> Required work
Your output must reproduce all the records below precisely and contain no pictures.

> Record excerpts
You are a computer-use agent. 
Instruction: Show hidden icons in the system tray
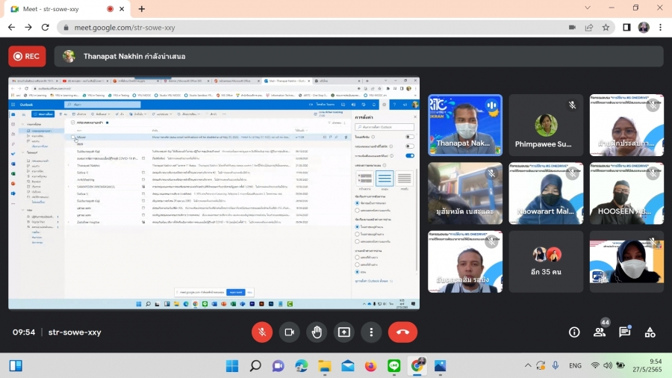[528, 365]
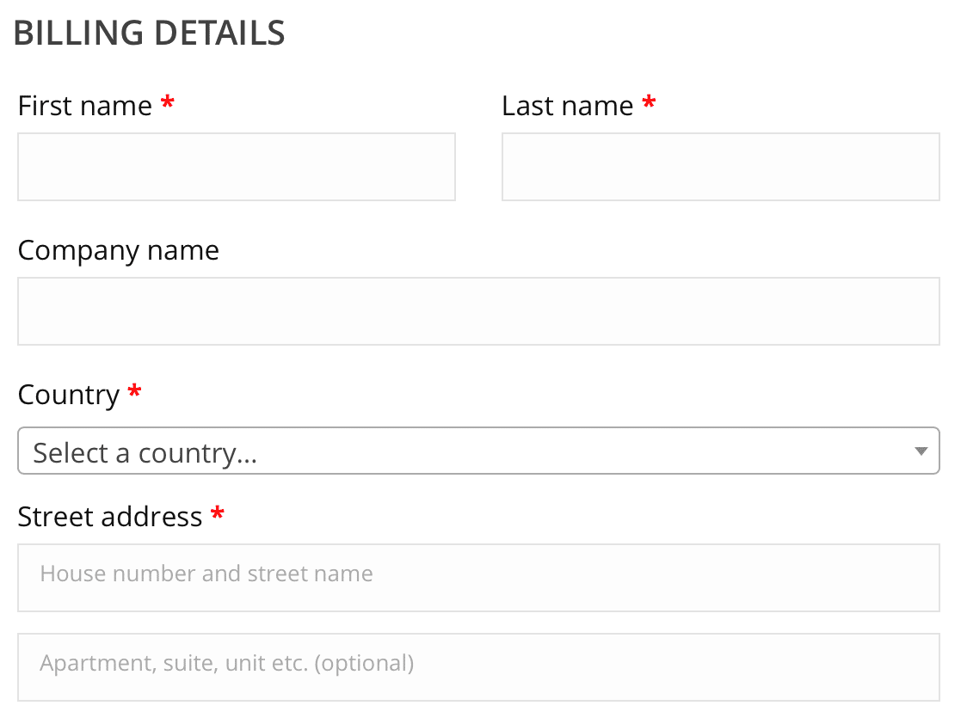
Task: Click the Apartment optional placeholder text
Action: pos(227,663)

> Result of this exercise
You are a computer-use agent. 
Instruction: Show hidden icons in the system tray
[528, 365]
Task: Click the Apartment optional placeholder text
Action: pos(227,663)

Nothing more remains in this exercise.